The most important technical limitation
So the pipeline cannot prove the exact ThermoCas9 PAM cytosine is differentially methylated in patient samples unless that precise CpG is directly measured or confirmed with follow-up assays. That is why the project's experimental step should validate the methylation-sensitive cleavage behavior on an exact synthetic substrate.
A strong student will say this clearly in the discussion section.
The hypothesis statement (for the student report)
Specific, realistic, and defensible.
Suggested analysis workflow
- Choose cancer type
- Collect tumor and normal methylation beta values from GDC (GDC Portal)
- Filter probes using annotation and mask information (GDC mask)
- Map probe coordinates to candidate genes or regions
- Scan sequence for ThermoCas9-compatible PAMs based on the fifth-position C requirement and CpG-containing motifs emphasized in the Nature paper (Nature 2026)
- Score loci by tumor-normal methylation separation and assay feasibility
- Select one site
- Test methylated versus unmethylated substrate cleavage in vitro
What a final figure set could look like
ThermoCas9 methylation-sensitivity mechanism schematic
The PAM cytosine (C5*) shown as the critical variable.
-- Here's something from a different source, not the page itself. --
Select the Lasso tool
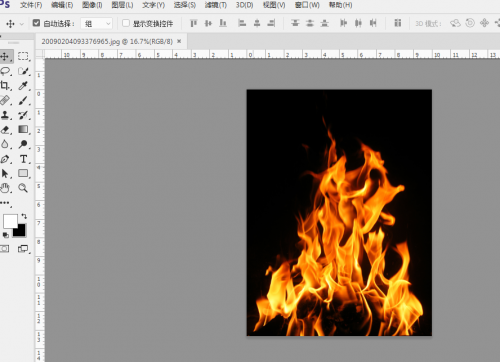[x=5, y=71]
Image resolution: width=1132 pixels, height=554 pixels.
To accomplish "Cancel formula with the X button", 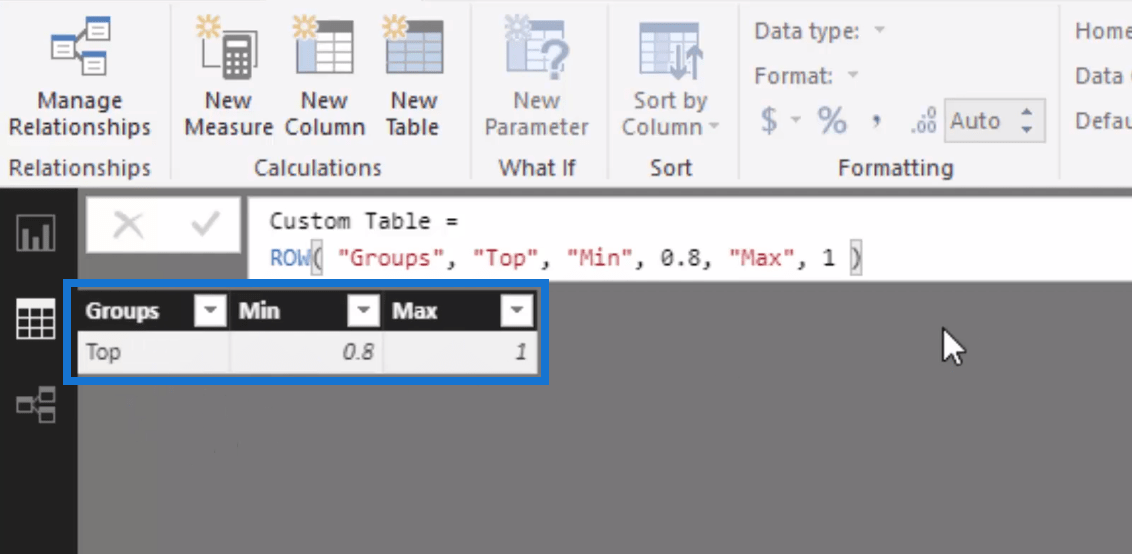I will 129,225.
Highlight Asp1017 contact and the steric block from a 5-methyl group. Cite the paper's mechanistic finding. (Nature 2026)
Pipeline diagram
Flow from GDC methylation data → probe filtering → PAM scan → tumor-normal scoring → candidate shortlist. Cite GDC methylation data structure and annotation workflow. (GDC docs)
Boxplots / violin plots for top 5 candidate loci
Tumor versus normal beta values per locus, with sample sizes. Highlight the chosen site. (GDC beta values)
Pilot cleavage assay
Methylated vs unmethylated substrate cleavage for the top locus. Mechanistically aligned with the ThermoCas9 paper's in vitro design. (Nature 2026)
What would count as success
Success is not finding the perfect clinical target. Success is:
- a reproducible ranking pipeline
- one logically selected site
- one pilot assay showing the right directional behavior
- a clear explanation of limitations
That is already a very good undergraduate summer result.
Recommended most-practical version
- Cancer type
- Breast cancer
- Search space
- 20 to 30 breast-cancer-relevant genes or regulatory regions
- Data
- TCGA / GDC methylation beta values
- Computational endpoint
- Ranked list of CpG-containing ThermoCas9 PAM candidates
- Experimental endpoint
- One methylated versus unmethylated cleavage assay on the top candidate
Stays aligned with the only strong current translational proof of concept and avoids unnecessary complexity.
Sources
- Roth M.O., Shu Y., Zhao Y., Trasanidou D., Hoffman R.D., et al. Molecular basis for methylation-sensitive editing by Cas9. Nature (2026). DOI 10.1038/s41586-026-10384-z. Open access (CC BY-NC-ND 4.0).
- NCI Genomic Data Commons (GDC) Data Portal — TCGA methylation beta values.
- GDC Methylation Analysis Pipeline documentation — beta values, SeSAMe processing, probe annotation.
- Illumina HumanMethylation450 (HM450) BeadChip datasheet — over 450,000 probe-associated CpG sites.
- GDC: Improved DNA Methylation Array Probe Annotation — hg38 coordinates and probe-mask resources.